One of the central results for stochastic gradient methods was that for a sufficiently small step size, the expected average squared norm of the gradients corresponding to the first $K$ iterates of a stochastic gradient method can be bounded as follows:
$$\mathbb{E} \left[\frac{1}{K}\sum_{k = 1}^K \lVert\nabla f(\theta_k)\rVert_2^2\right] \leq \; \alpha L M + \frac{2(f(\theta_1) - f_{inf})}{K \alpha}$$
For large $K$, the upper bound is proportional to the step size $\alpha$, and the noise of the stochastic vectors embodied by the term $M$. This relationship suggests that we can lower the expected average squared norm of the gradients by decreasing the step size and the noise term. In this experiment, we examine this relationship empirically for the training of neural networks.

In [None]:
# Load libraries
import tensorflow as tf
from tensorflow import keras
import numpy as np
import pandas as pd

## Training Set

As the training set for the experiment, we use a downscaled and downsampled version of the famous MNIST dataset. Each input $x \in \mathbb{R}^{14 \times 14}$ is a $14 \times 14$ greyscale image that shows either the digit three or six. Respectively the output $y \in \{0,1\}$ takes on the value 0 for the digit three and 1 for the digit six. 

In [None]:
# Load the mnist data set from the keras API
mnist = keras.datasets.mnist
(X, y), (X_test, y_test) = mnist.load_data()

# Subset the Classes 3 and 6
X = X[(y == 3) | (y == 6)]
y = y[(y == 3) | (y == 6)]

# Normalize the brightness of the inputs to the range [0,1]
X = X[..., np.newaxis]/255.0

# Scale down the pictures from 28x28 to 14x14 to reduce the computiational cost
X = tf.image.resize(X, (14,14)).numpy()
X = np.squeeze(X, axis=3)

# Change the labels to 0 for the digit 3 and 1 for the digit 6
y[y == 3] = 0
y[y == 6] = 1

# Transform the training set into the right format
y = np.asmatrix(y).transpose()
X = np.reshape(X, (-1, 196))

# Compute the training set size
n = X.shape[0]

## Neural Network

We use a neural network with $14 \times 14$ input neurons, three hidden layers with width ten, and a single output neuron.
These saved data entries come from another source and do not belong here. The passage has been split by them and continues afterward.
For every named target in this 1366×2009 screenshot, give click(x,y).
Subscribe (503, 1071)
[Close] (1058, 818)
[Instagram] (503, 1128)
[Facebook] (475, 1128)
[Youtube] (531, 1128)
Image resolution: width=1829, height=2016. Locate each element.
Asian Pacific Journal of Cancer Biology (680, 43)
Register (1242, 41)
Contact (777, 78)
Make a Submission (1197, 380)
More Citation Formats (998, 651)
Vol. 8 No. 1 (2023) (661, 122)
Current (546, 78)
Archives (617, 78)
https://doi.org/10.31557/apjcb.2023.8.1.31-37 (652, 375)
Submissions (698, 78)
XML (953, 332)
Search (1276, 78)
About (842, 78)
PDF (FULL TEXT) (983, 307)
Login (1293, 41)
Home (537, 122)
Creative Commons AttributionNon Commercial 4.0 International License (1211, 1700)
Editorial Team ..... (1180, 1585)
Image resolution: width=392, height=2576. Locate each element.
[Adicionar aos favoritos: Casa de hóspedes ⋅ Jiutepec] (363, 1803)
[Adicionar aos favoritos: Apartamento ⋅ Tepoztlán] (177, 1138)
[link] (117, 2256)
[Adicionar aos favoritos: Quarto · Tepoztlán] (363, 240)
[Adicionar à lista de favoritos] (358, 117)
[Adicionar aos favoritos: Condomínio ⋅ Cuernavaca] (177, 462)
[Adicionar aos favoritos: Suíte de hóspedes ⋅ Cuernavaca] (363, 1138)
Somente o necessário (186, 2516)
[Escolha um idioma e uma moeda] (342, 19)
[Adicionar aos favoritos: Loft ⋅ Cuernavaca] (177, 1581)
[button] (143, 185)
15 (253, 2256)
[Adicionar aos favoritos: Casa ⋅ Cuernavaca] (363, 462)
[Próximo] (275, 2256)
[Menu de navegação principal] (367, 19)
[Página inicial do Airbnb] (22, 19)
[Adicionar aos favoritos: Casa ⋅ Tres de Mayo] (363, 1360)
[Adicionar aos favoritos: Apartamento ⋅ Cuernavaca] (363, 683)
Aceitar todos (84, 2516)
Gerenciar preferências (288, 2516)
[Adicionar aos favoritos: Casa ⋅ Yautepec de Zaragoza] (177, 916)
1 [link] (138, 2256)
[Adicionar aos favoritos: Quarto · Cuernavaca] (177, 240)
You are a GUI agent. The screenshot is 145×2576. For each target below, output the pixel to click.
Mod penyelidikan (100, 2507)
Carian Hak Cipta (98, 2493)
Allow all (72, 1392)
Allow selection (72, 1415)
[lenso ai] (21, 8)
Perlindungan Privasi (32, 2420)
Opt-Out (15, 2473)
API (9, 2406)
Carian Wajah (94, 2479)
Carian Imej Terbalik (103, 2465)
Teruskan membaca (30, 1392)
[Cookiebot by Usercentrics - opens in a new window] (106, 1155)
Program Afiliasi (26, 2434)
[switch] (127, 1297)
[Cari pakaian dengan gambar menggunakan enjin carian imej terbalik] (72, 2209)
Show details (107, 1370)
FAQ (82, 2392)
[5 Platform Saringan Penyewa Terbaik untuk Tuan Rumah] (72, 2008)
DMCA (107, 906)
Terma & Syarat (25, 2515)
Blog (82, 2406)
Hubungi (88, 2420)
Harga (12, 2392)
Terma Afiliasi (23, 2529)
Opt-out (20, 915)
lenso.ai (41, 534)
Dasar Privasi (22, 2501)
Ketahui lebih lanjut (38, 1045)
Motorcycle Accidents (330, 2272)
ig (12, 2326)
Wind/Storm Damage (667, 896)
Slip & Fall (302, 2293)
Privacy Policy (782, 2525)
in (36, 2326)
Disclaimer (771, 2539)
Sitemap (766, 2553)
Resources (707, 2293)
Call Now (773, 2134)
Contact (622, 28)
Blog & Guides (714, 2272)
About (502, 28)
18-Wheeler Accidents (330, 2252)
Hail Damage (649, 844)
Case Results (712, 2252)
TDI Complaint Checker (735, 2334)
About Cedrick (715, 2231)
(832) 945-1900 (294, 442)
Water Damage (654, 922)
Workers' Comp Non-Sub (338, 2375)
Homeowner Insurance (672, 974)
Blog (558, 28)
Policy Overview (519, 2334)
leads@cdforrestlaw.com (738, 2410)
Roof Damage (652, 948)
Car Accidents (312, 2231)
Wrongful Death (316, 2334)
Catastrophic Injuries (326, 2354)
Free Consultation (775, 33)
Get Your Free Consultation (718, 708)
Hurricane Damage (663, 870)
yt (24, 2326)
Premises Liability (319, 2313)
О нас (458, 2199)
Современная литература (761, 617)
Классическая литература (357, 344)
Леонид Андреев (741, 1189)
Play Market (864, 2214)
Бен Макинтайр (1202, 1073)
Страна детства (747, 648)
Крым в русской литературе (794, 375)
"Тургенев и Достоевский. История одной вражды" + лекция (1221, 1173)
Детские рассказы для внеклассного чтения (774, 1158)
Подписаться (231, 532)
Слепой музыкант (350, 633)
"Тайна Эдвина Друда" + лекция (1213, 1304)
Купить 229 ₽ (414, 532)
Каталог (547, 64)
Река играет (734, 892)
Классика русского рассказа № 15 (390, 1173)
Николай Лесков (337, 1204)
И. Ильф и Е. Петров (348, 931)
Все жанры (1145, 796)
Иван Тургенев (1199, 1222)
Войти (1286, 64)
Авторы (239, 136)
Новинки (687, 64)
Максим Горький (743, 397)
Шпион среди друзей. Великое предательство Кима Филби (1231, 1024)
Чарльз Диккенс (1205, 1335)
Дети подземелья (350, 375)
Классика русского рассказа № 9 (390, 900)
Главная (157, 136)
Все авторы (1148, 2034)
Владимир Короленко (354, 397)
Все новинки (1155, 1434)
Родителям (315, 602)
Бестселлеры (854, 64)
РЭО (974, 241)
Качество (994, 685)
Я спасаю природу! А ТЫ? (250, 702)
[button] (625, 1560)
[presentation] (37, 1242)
As the activation function for the hidden neurons, we use the ReLU and employ the logistic function for the output neuron.

In [None]:
def build_model(input_shape=[14*14], n_hidden=3, width=10, seed=42):
  """ Builds a neural network model

    Args:
        input_shape (list): Shape of the input layer
          (default is [14*14])
        n_hidden (int): Number of hidden layers
          (default is 3)
        width (int): Width of the hidden layers
          (default is 10)
        seed (int): Seed that makes the inialization of the model reproducible
          (default is 42)

    Returns:
        tf.keras.model: Initialized neural network model
  """

  # Initialize Neural Network Model
  tf.random.set_seed(seed)
  model = keras.models.Sequential() 

  # Add input layer
  model.add(keras.layers.InputLayer(input_shape=input_shape))

  # Add hidden layers
  for layer in range(n_hidden): 
    model.add(keras.layers.Dense(width, activation="ReLU"))

  # Add output layer
  model.add(keras.layers.Dense(1,activation="sigmoid"))

  return model

## Determine the Initial Iterate

Since we are mainly interested in the asymptotic behavior, we want the second term in boundary $$\mathbb{E} \left[\frac{1}{K}\sum_{k = 1}^K \lVert\nabla f(\theta_k)\rVert_2^2\right] \leq \; \alpha L M + \frac{2(f(\theta_1) - f_{inf})}{K \alpha}$$ to vanish. One way to achieve this is by choosing an initial value $\theta_1$ for which the difference $f(\theta_1) - f_{\inf}$ is small. We determined such an initial value by applying gradient descent for 25,000 iterations.

In [None]:
# Initialize neural network with 3 hidden layers with width 10
model = build_model()

# Perform 25.000 steps with gradient descent
model.compile(loss="binary_crossentropy",
              optimizer=keras.optimizers.SGD(learning_rate=0.1))
model.fit(X, y, batch_size=n, epochs=25000)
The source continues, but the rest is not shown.